The Surface Water Ambient Monitoring Program (SWAMP) is the umbrella program for all surface water quality monitoring conducted by the California State and Regional Water Boards. Scientists from the Marine Pollution Studies Laboratory (MPSL) of the Central Coast Water Resources Center act as general contractors to coordinate the activities of dozens of SWAMP laboratories, conduct chemical and toxicological analyses for the program, and operate the Regional Data Center that processes and verifies the quality of data from SWAMP and other programs before facilitating delivery to the statewide CEDEN data base.
The CCWaterʼs Marine Pollution Studies Laboratory (MPSL) has conducted over 100 monitoring and research projects related to the assessment and remediation of chemical pollution and invasive species. Past and current project partners include local governments and districts, national research organizations, State and Regional Water Boards, and federal agency programs such as NOAA Status and Trends and the EPA Environmental Monitoring and Assessment Program. MPSL has extensive field sampling and analytical capabilities, and MPSL scientists have measured, monitored, and assessed the effects of trace metals, industrial compounds, pesticides, urban stormwater and agricultural runoff in water, sediment, and biota from streams, estuaries and the coastal ocean. Results of this work have been published in approximately 75 scientific journal articles and dozens of agency reports, and this information has influenced resource management decisions at local, regional, state and national levels.

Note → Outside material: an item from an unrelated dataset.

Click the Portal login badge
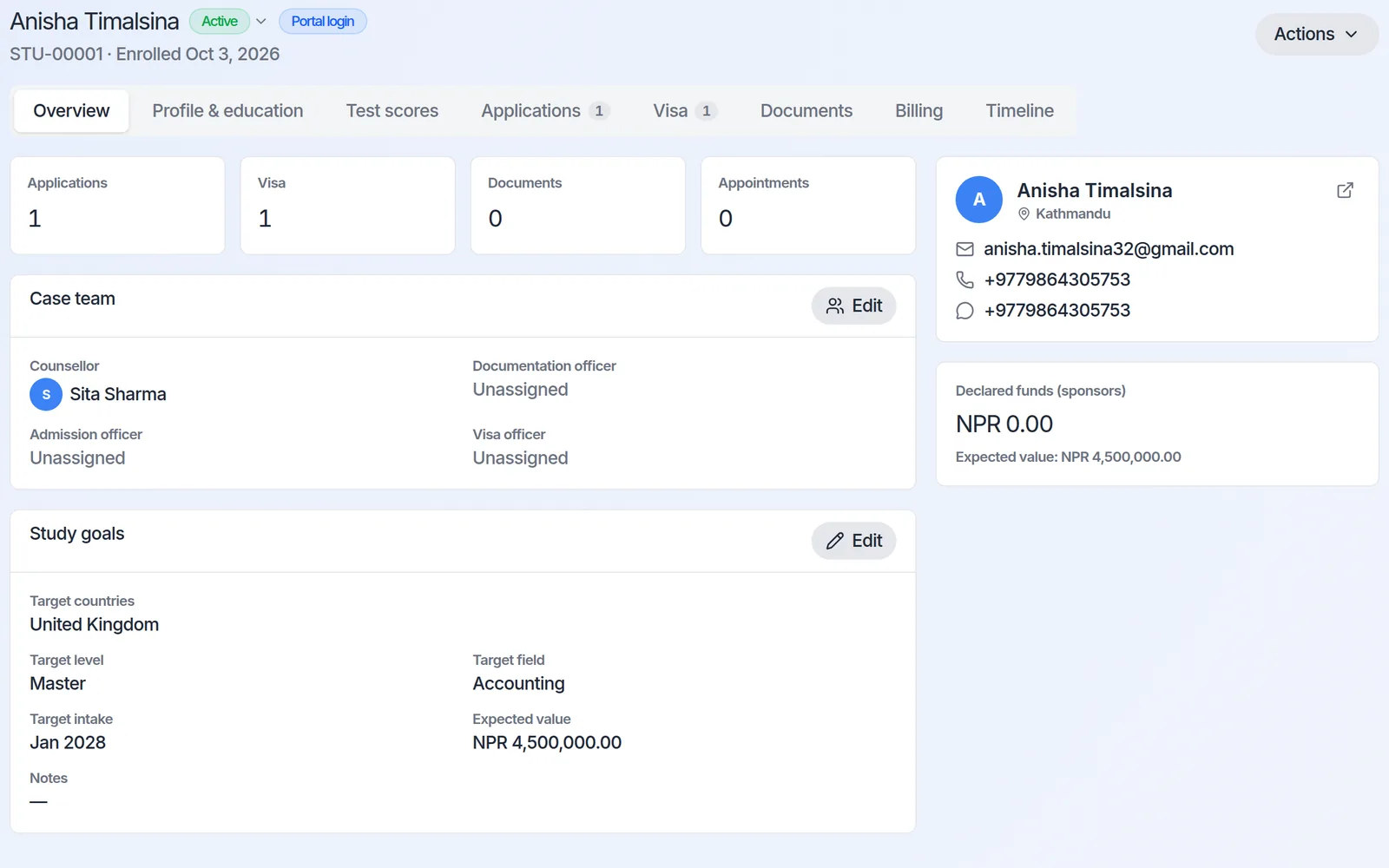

Ecologists from the CCWaterʼs Central Coast Wetlands Group (CCWG) conducted State Water Board-funded comprehensive assessments of wetland restoration projects throughout the central coast to evaluate the level of restoration goal attainment. This involved: (1) developing a spatial data base of 256 wetland restoration sites; (2) applying the California Rapid Assessment Method (CRAM) to evaluate the general condition of 96 randomly selected projects; and (3) collecting a suite of lab and field measurements at each of the 96 sites to document each projectʼs performance toward water quality enhancement.

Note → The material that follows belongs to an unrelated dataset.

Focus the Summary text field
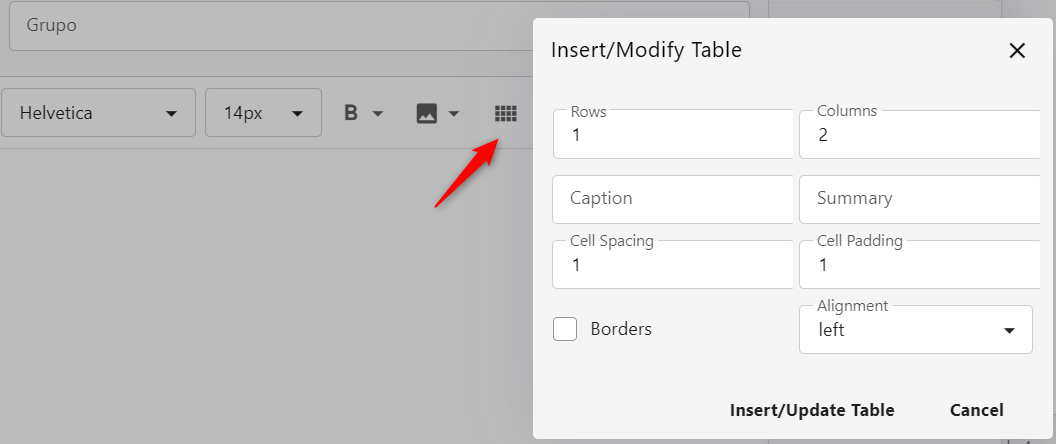 click(918, 199)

CCWaterʼs Benthic Laboratory established or helped established numerous quantitative baselines describing benthic invertebrate communities and habitats along the continental shelf in the CA upwelling system, in Elkhorn Slough, San Francisco Bay and other coastal embayments, and in Antarctica and the deep sea. Benthic communities, particularly those in soft sediments (which act as a sink for pollutants), provide some of the best community data indicating ecosystem change. The baseline sites can be resampled in the future to evaluate impacts ranging from human activities to decadal climate cycles.